Our first experience with Moyamoya Disease was the day that Victor was diagnosed with this progressive — and often fatal — disease. This diagnosis came not long after he sustained a fall doing Rocky sit-ups in our hallway. The bar he was using to do a series of inverted sit-ups torqued — both fell, and Victor sustained a dent in his head that matched the one in our plaster wall, roughly three inches in diameter.

Why was he doing Rocky sit-ups? you ask. If you knew my husband prior to this event, you might think you already know the answer to this question. But you’d be wrong. Although he was known for creating crazy exercises for himself and his fitness students, this one was strictly personal. For months (maybe years?) he’d been feeling as though he needed more blood in his head, and what better way to get it there than by hanging upside down?

He had also asked for gravity boots and an inversion table, both of which I passed off as both too trendy and too costly. He never mentioned that he was in pain. Our kids, often with him in the car, thought that Tylenol and Advil were found in everyone’s glove compartment…and that the usual dose was five tablets every two hours.

In addition to the dent in his head, Victor sustained a concussion, which is by definition a traumatic brain injury (TBI). His fall occurred in late September, but a week passed before he was diagnosed with Moyamoya. The physicians at the hospital ran every test possible and when they observed the “puff of smoke” blood vessels on an angiogram, they advised my husband to “take an aspirin every day and watch for signs of stroke.” These were their exact instructions. No definition of Moyamoya included. No scans offered for review. No other information. And then they sent my husband home.

Victor’s headaches, which he already had been experiencing regularly, increased after the concussion. In March, he was finally accepted into treatment by a neurologist, who was convinced that the headaches were caused only by “post-concussive syndrome.” He treated Victor for migraines, injecting Botox as frequently as allowable, creating a Hellboy appearance that reduced tension but didn’t touch the sudden spikes, pressure sensitivity, and other extremely painful headaches that plagued my husband.

From a neurological standpoint, Victor was already experiencing deficits after his two diagnoses. When given a list of three things to remember (ball, blue, and chair), Victor came up with ball, blue, and stapler. This deficit was blamed on the concussion, rather than chronic lack of blood flow to the brain (due to the Moyamoya). When he experienced numbness and tingling in his hand, it was chalked up to elbow neuropathy, rather than a sign of impending stroke. There were many times his doctors could have made different choices, but remember, Moyamoya is rare. Many doctors haven’t heard of it, while others have Googled it only after seeing the diagnosis in a patient’s chart.

The typical Moyamoya patient is a young female of Asian descent, often with a family history of Moyamoya disease, or having another disorder, such as sickle cell anemia or Down syndrome.

Victor is Caucasian and male, with neither family history nor any other disorder, yet he is one of the 1 in 100,000 people diagnosed with Moyamoya disease every year. He is one of the many people affected by this rare disease, although percentage-wise it seems like he is one of the few.

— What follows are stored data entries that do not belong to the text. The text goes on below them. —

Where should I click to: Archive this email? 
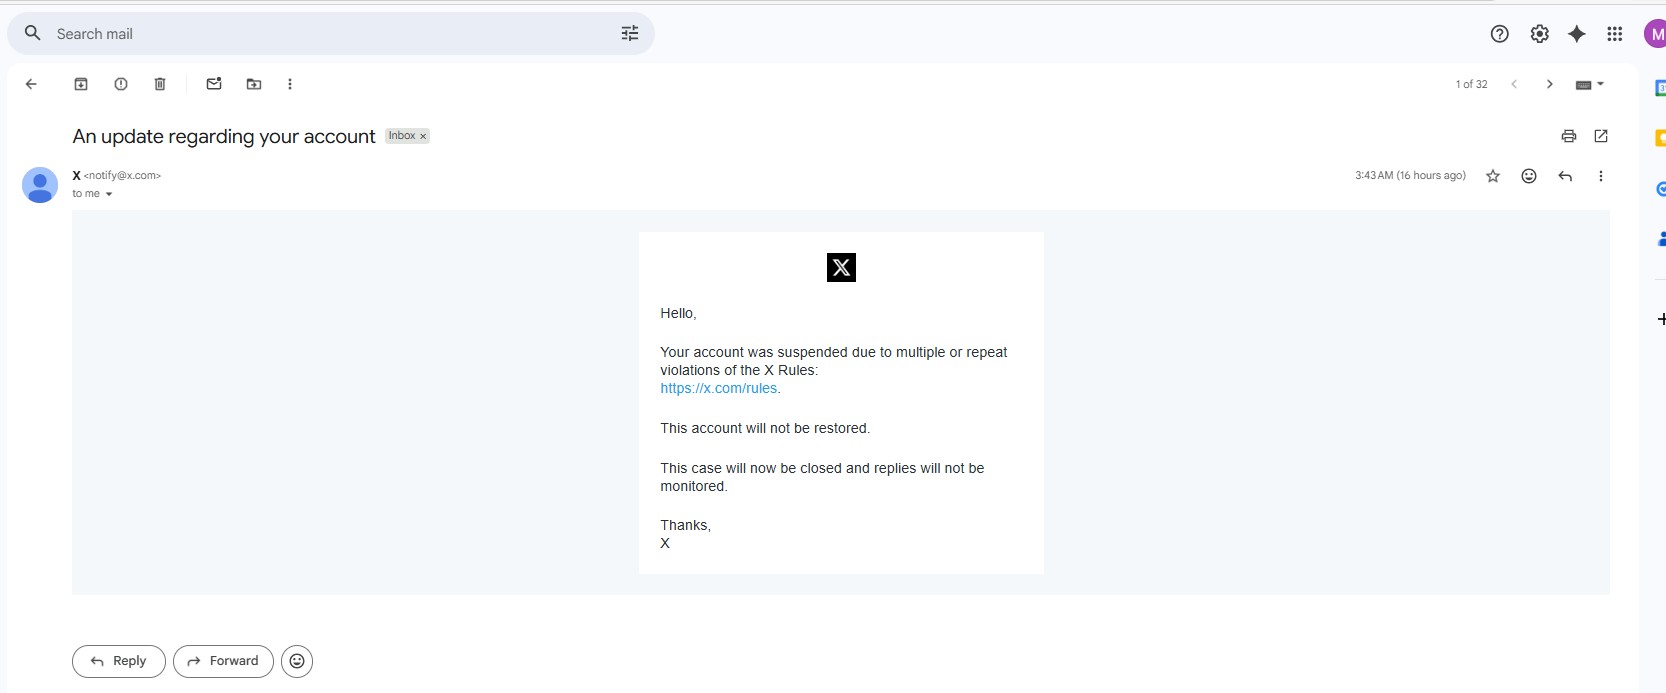[x=81, y=84]
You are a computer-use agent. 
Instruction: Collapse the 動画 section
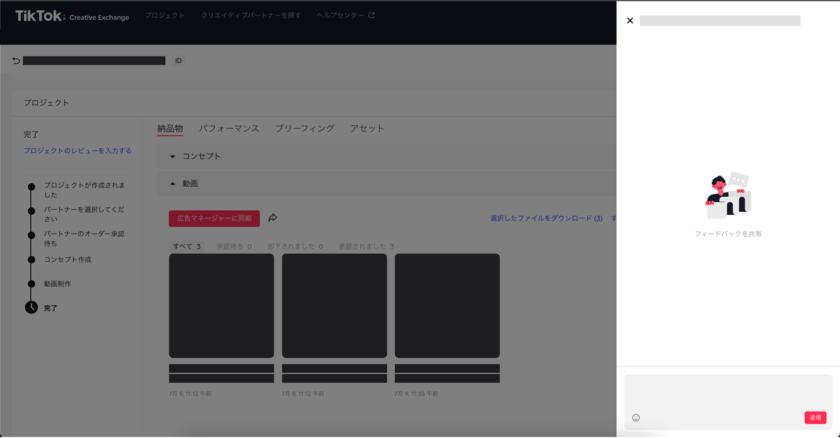173,184
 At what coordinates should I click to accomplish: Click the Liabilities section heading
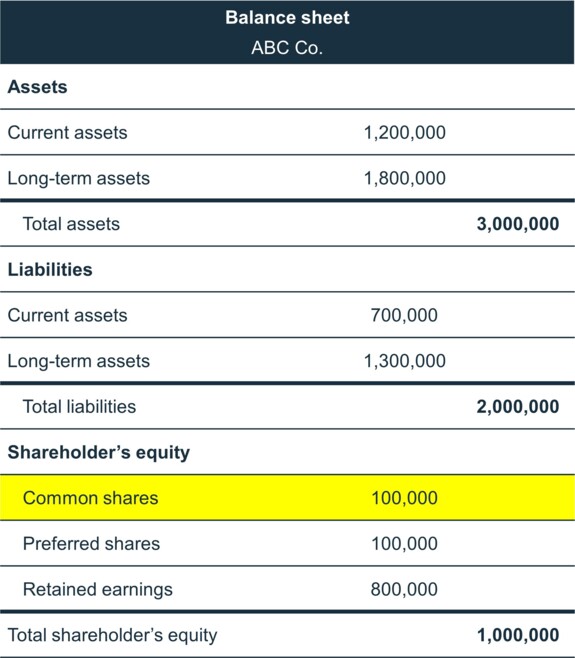pos(50,269)
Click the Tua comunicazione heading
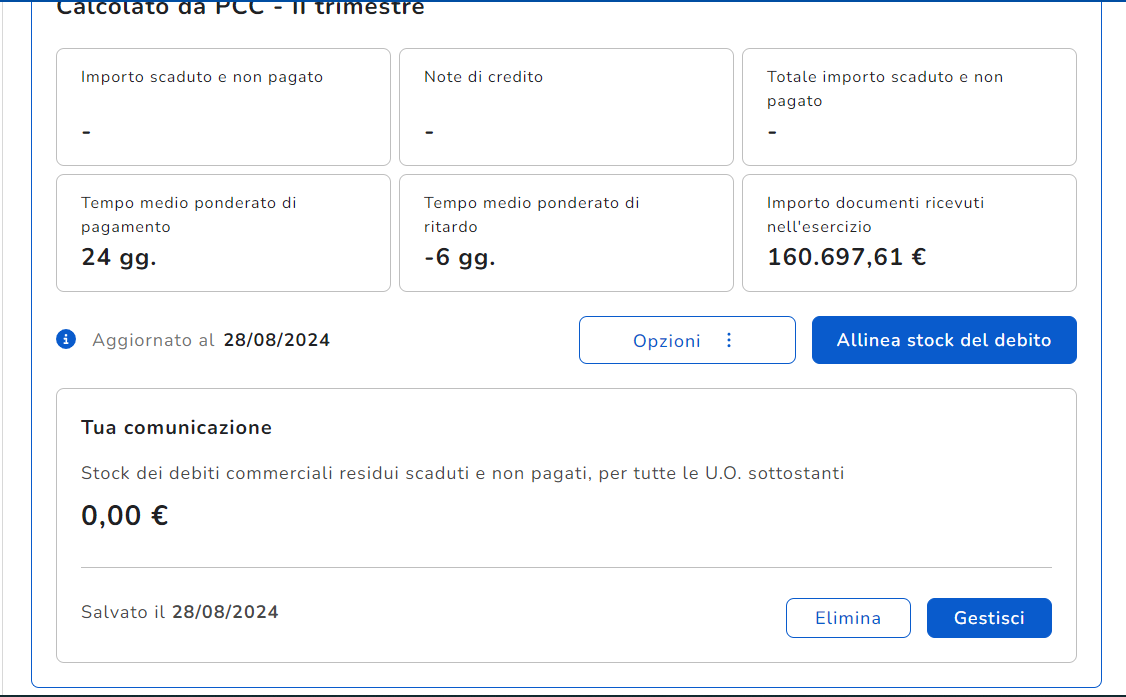The image size is (1126, 697). tap(176, 428)
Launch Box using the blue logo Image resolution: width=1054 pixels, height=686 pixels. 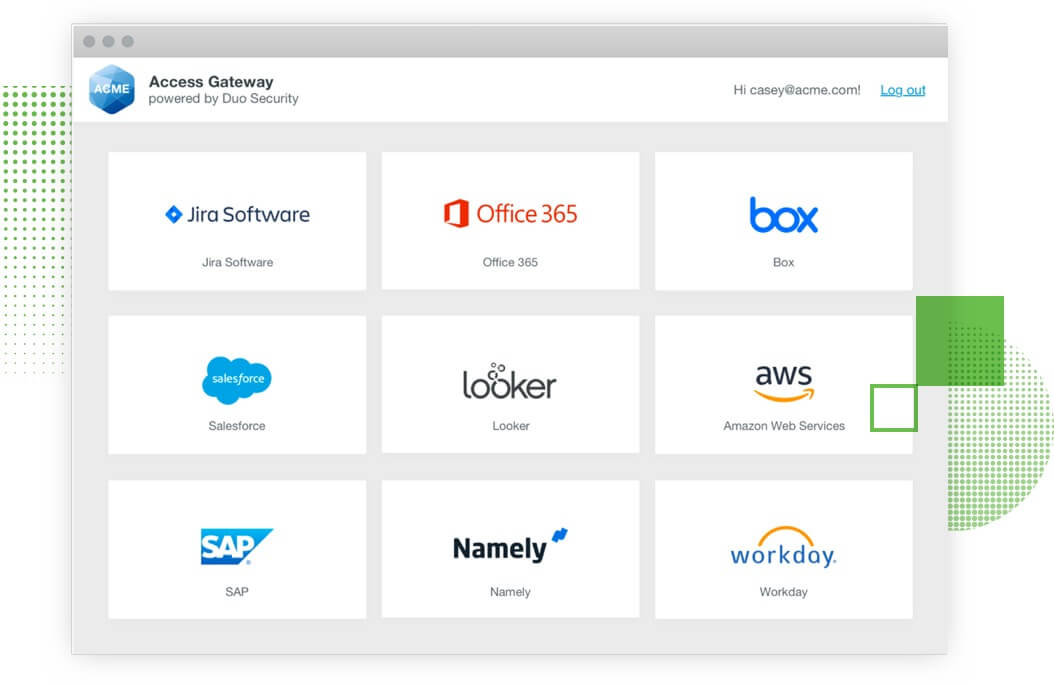[783, 215]
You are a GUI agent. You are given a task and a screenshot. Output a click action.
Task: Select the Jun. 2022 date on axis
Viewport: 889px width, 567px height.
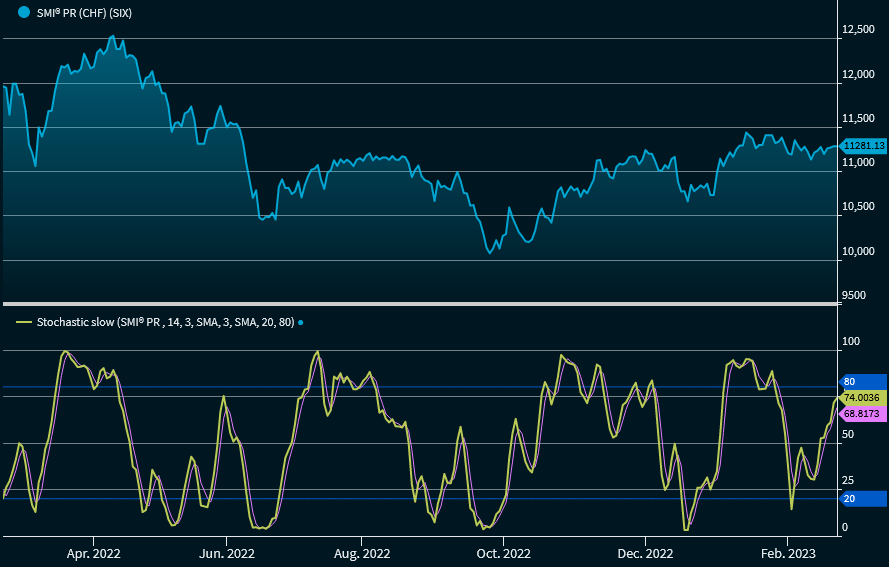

Often, Moyamoya is diagnosed when one is searching for other causes of brain deficits, whether concussion, as in Victor’s case, or a primary disease such as Down syndrome or sickle cell anemia, as in other cases. When Moyamoya is primary, it is classified as a disease and when a secondary illness, it is classified as a syndrome. Either way, the symptoms and complications may render a person ill, disabled, or dead.

Victor was the last person who would ever be considered ill, much less disabled. He was the epitome of fitness — running half-marathons, raising funds by doing lunges for 400 meters, pushing cars for fun, teaching Athletic Training and Conditioning (ATAC), and single-handedly running No Limits classes — in addition to serving as the chief handyman and stable lackey at home. If it weren’t for his dedication to fitness, Moyamoya would likely have killed him.

He didn’t smoke. He didn’t drink. He was definitely not sedentary. He had excellent blood pressure and low cholesterol. He was healthy (so healthy) and young (too young, we were told by the Social Security office). But Moyamoya changed many of his abilities, including that of his brain to function normally.

Although Victor was diagnosed at age 40, he was 43 before he had his first brain surgery (a direct bypass) and at age 48, his second surgery (an indirect bypass) followed by his first stroke, a big one. The second surgery eliminated his headaches completely. The stroke eliminated his ability to speak as well as diminishing the use of his right arm and right leg.

Victor received full disability after the first brain surgery, retroactive to when he could no longer teach — or swim, or ride a bike. When the judge asked what would prevent him from working, his eyes filled with tears. He wanted nothing more than to work hard and play harder. Today he would love to speak and tell you all of this himself, but for now, I am the one to transform his thoughts into words and set them on paper. He used to be right-handed, but this deadly puff of smoke took away his right hand as well.

I am sure he often said (to himself) that he would give his right arm to be rid of the headaches that plagued him. Be careful what you wish for, they say. In the end, he did give his right arm. And his right leg. And his voice. But he will always have Moyamoya and its ongoing effects.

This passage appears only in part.